[1] Max Arthur Cohn (1903–1998) was an English-born American artist. His family immigrated to the United States when he was two years old.[2]
Cohn was one of the artists employed by the New Deal's Works Progress Administration (WPA) during the Great Depression, painting for the Easel Project and the Public Works of Art Project.[3] At this period he took up silk screening, a technique he had learned in a commercial art studio in 1920.[4][5] In 1940, Cohn, Anthony Velonis, Hyman Warsager and other artists co-founded the National Serigraph Society.[6][7]
Cohn is credited with introducing a young Andy Warhol to silkscreen techniques.[2] A biography of Warhol on Sotheby's site states: "Warhol had a successful start in NYC as an illustrator in advertising, and he was commissioned to draw shoes for Glamour magazine in the 1940s. A few exhibitions in the 1950s brought him attention and notoriety, and Max Arthur Cohn taught him how to create silkscreens in the 1960s, leading to a fertile period of artistic output and some of Warhol’s most famous works such as Campbell’s Soup Cans and Marilyn Diptych. Warhol’s Factory attracted bohemians, artists, models and socialites, all contributing to shaping NYC’s culture as a mecca for creative souls."[8]
An article in Art Daily[9] in 2018 discussed an exhibit at the Zimmerli Art Museum at Rutgers University titled Serigraphy: The Rise of Screenprinting in America that included a dramatic print by Cohn: "Rainy Day (circa 1940) by Max Arthur Cohn contrasts many of the works in the show. Unlike the other vibrant and dynamic prints, it captures the glistening gloom of a drenched city street at night, with a few lonely city dwellers attempting to escape the elements. But this unassuming artist went on to own a graphic arts business in Manhattan, where he is said to have taught silkscreen techniques to a young man named Andy Warhol in the 1950s."

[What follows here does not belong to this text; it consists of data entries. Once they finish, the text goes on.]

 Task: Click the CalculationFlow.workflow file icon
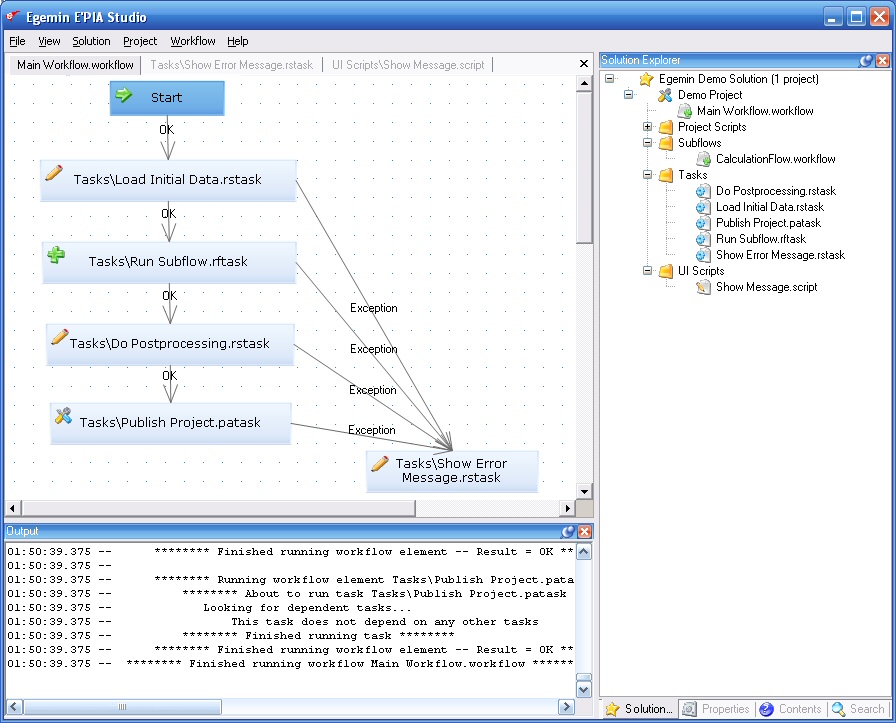pos(703,159)
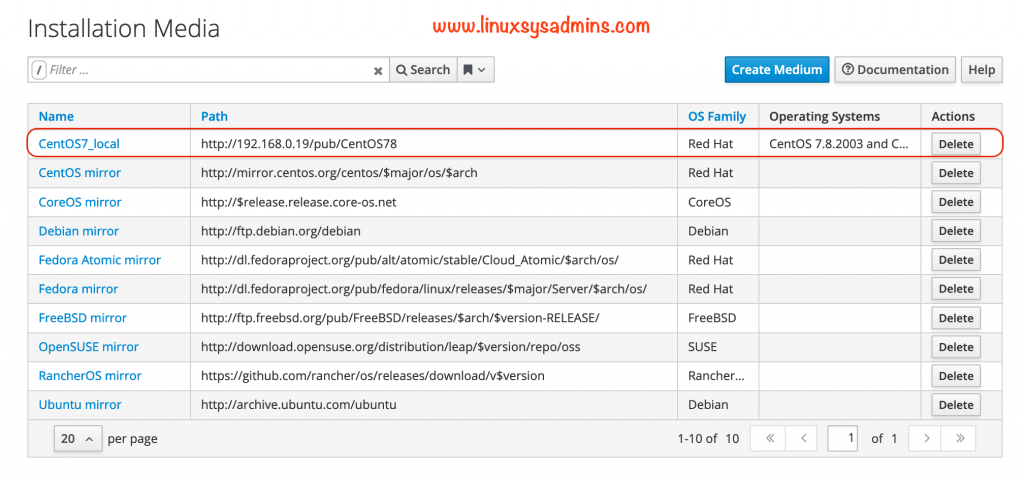Screen dimensions: 1024x479
Task: Sort the table by the Name column
Action: [56, 116]
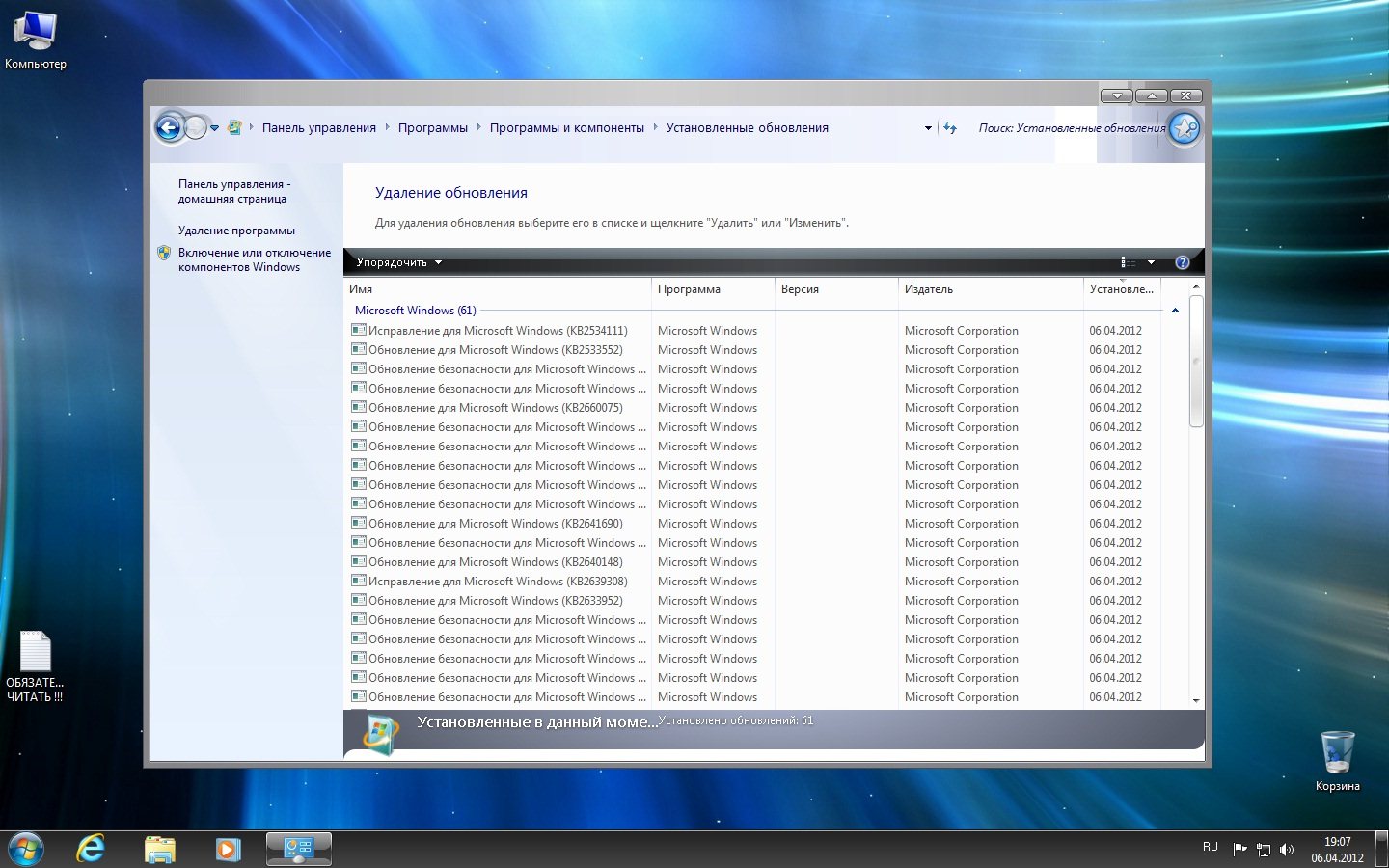Open Windows Explorer folder icon on taskbar
This screenshot has height=868, width=1389.
(159, 849)
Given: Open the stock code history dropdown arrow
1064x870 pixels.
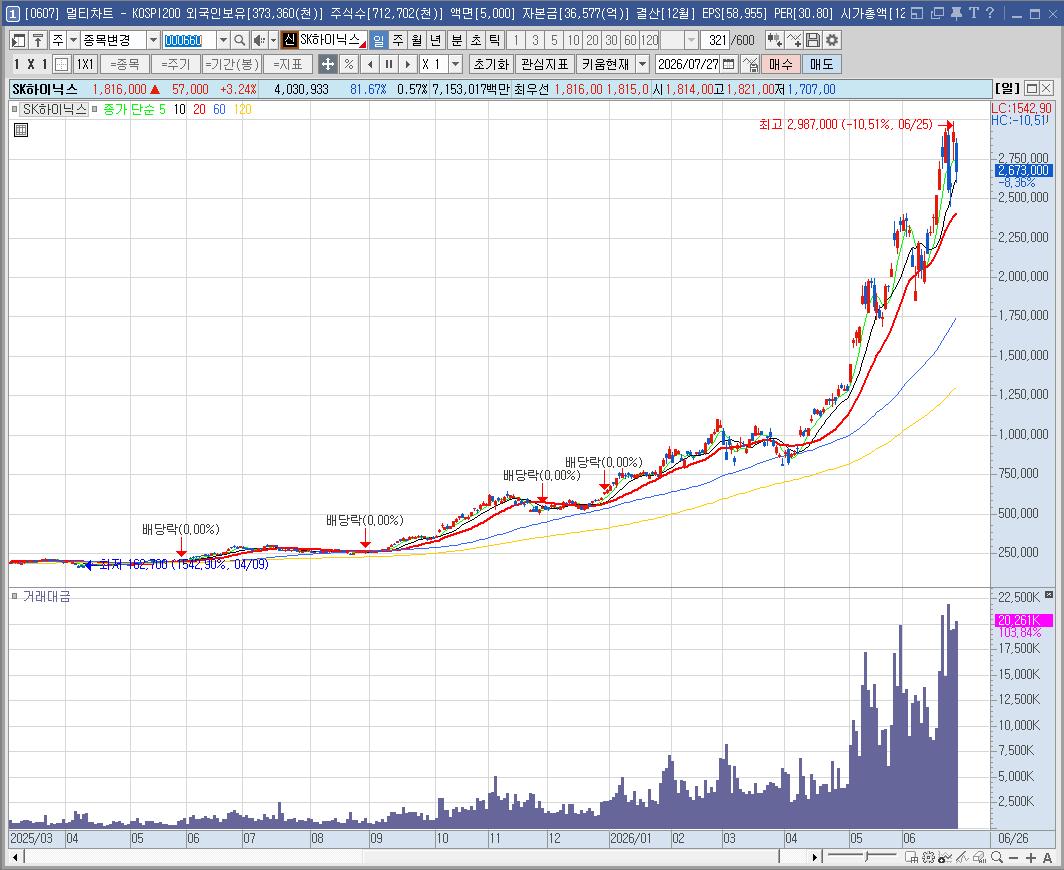Looking at the screenshot, I should click(x=223, y=41).
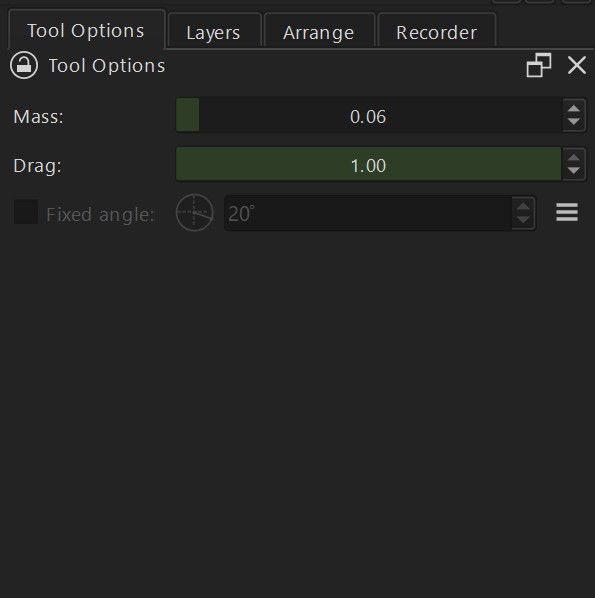The width and height of the screenshot is (595, 598).
Task: Click the 20° angle input field
Action: 368,213
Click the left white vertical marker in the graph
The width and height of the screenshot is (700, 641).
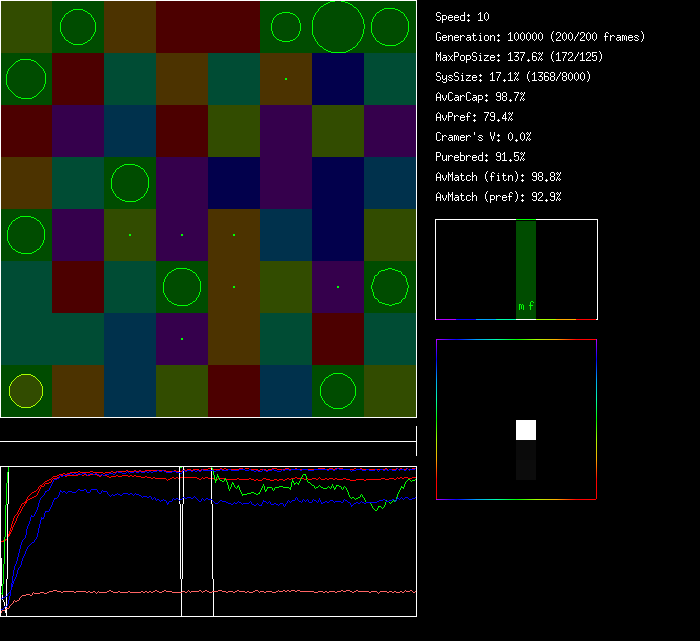tap(181, 540)
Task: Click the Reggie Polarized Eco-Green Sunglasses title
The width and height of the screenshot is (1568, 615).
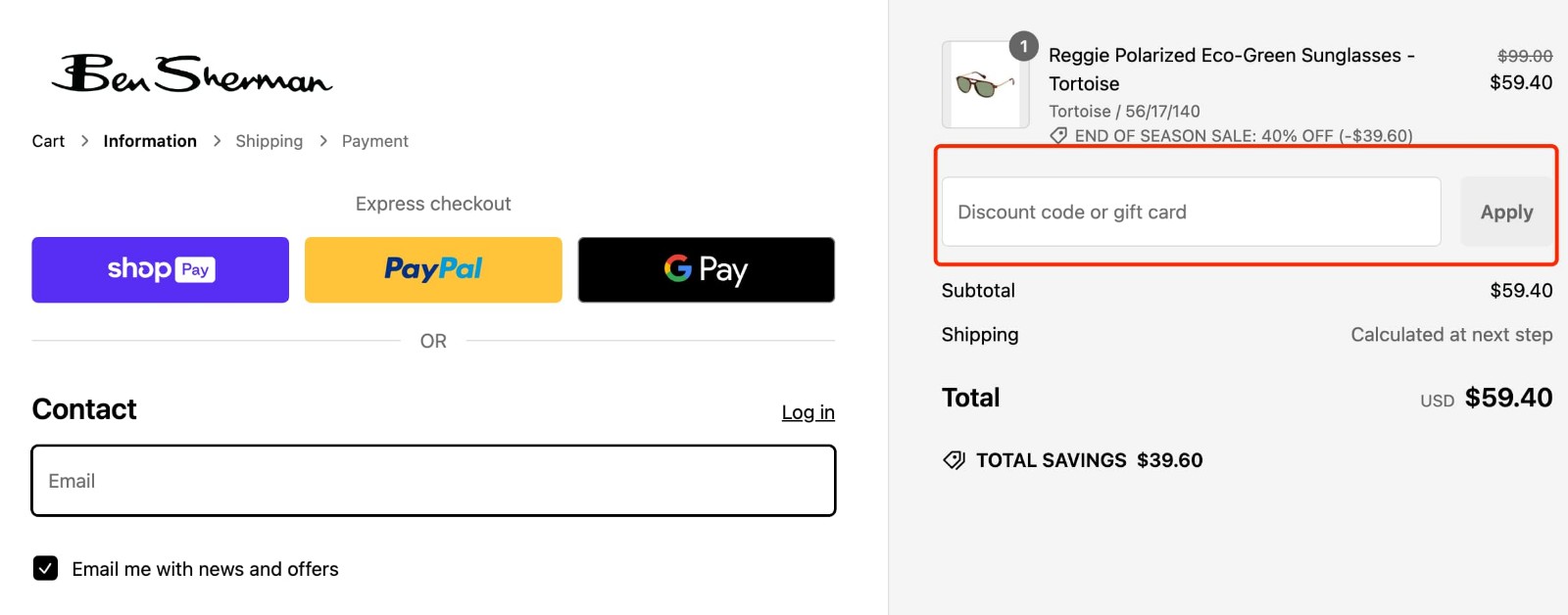Action: [1229, 69]
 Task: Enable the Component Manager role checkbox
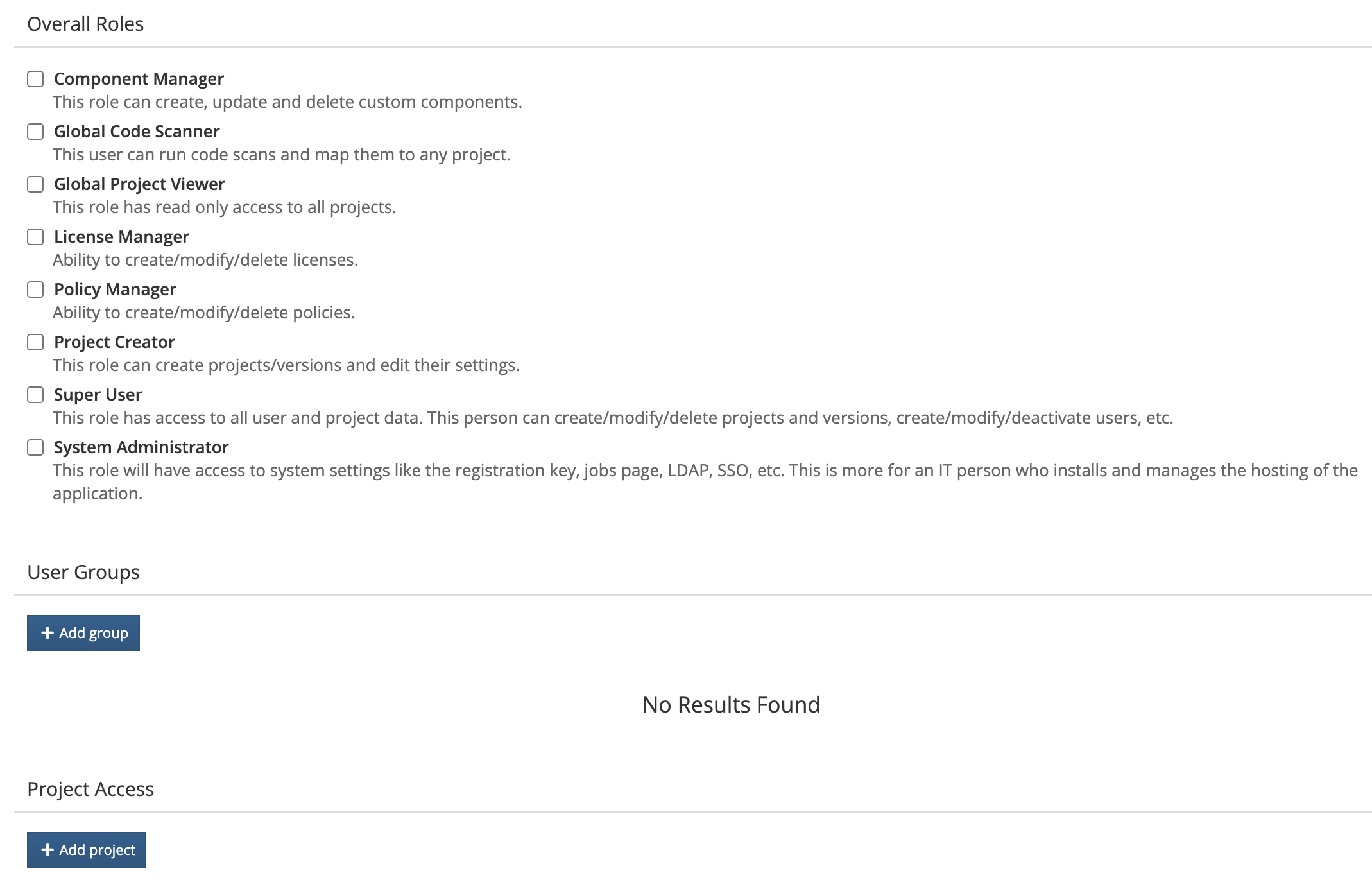click(x=36, y=80)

Cohn's works are in MoMa New York, the Metropolitan Museum of Art,[10] the Art Institute of Chicago,[11] the Whitney Museum of American Art,[12] the National Gallery of Art,[13] and the Philadelphia Museum of Art.[14] With Jacob Israel Biegeleisen he authored Silk Screen Stenciling as a Fine Art (1942), expanded to Silk Screen Techniques (1958).[15][16]